Microsoft has taken a major step towards enhancing security in its proprietary authentication application, Microsoft Authenticator. The company has implemented a new feature to counter attacks on multi-user authentication, also known as MFA.
These attacks, commonly referred to as Push Bombing or MFA Push Spam, involve attackers sending multiple smartphone notifications to potential victims, asking them to verify attempts to log into their accounts using stolen data. The notifications can be extremely overwhelming, leading to victims approving malicious requests in some cases.
This type of social engineering has been used successfully by cybercriminals Lapsus$ and Yanluowang, who have infiltrated well-known organizations such as Microsoft, Cisco, and Uber with it. Microsoft has now decided to combat this scam and has begun using the number-matching feature for MFA notifications in the Microsoft Authenticator app.

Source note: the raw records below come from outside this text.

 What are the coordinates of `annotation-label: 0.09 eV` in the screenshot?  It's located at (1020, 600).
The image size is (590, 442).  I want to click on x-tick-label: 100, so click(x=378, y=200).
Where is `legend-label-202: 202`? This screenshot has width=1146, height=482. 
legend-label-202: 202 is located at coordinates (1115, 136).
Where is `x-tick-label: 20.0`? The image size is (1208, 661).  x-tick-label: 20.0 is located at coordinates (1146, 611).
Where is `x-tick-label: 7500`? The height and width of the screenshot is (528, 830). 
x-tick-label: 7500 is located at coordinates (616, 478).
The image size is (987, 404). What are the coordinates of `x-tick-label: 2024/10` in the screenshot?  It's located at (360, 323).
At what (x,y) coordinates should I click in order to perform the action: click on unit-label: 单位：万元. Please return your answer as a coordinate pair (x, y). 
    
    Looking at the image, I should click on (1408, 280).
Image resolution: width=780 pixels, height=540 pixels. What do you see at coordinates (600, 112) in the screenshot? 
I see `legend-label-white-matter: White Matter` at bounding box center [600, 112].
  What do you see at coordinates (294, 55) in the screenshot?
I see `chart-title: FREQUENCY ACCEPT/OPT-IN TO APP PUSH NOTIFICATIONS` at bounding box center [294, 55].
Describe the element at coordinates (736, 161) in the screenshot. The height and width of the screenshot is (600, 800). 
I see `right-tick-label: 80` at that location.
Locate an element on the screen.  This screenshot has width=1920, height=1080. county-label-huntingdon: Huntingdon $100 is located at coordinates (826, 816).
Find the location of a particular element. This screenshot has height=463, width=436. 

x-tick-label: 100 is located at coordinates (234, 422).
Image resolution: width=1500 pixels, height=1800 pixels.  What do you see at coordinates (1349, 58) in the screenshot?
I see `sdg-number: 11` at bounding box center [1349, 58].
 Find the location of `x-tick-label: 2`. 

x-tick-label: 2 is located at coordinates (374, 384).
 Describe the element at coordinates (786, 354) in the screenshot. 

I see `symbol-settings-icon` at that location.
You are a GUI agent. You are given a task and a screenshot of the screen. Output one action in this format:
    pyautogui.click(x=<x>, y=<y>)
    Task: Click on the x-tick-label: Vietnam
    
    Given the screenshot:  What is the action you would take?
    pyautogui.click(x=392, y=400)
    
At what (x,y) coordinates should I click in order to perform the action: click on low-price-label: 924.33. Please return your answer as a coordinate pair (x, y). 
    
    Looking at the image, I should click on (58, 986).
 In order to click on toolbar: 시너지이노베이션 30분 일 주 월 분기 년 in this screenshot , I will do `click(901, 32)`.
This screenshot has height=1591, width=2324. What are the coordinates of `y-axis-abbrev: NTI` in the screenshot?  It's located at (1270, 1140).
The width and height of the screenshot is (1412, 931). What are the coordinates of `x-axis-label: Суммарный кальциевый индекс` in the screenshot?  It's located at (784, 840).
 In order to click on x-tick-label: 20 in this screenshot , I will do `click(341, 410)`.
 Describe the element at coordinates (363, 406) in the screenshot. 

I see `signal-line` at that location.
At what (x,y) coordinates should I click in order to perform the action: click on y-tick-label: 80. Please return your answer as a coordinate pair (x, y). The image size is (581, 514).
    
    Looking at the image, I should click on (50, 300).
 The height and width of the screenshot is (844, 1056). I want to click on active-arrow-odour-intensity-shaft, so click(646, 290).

Number matching is a key security enhancement to traditional two-factor notifications in Microsoft Authenticator. The feature requires users to enter a code displayed on their device screen to confirm their identity instead of simply clicking on a notification to approve a login request. This ensures that the user is the only one who can confirm the login attempt, preventing unauthorized access.
“We will reset all administrative settings and default number matching for all Microsoft Authenticator users from May 8, 2023,” Microsoft announced. By implementing this feature, Microsoft aims to reduce the chances of successful attacks on MFA, enhancing user security and protecting users from potential data breaches.
Google has been using a similar approach to matching numbers for several years, offering users a choice of three numbers on their main device that matches the one displayed on the screen of the new device. Microsoft’s solution, although less convenient as it requires manual input, completely solves the problem of Push Bombing attacks. After all, neither accidentally nor intentionally, the victim of such an attack will no longer be able to give the attacker the desired access.
Microsoft’s move to enhance security by implementing the number matching feature for MFA notifications is a significant step towards safeguarding users’ data and thwarting cyber-attacks. It’s essential that all organizations prioritize security and regularly upgrade their authentication methods to protect their users’ sensitive information from cybercriminals.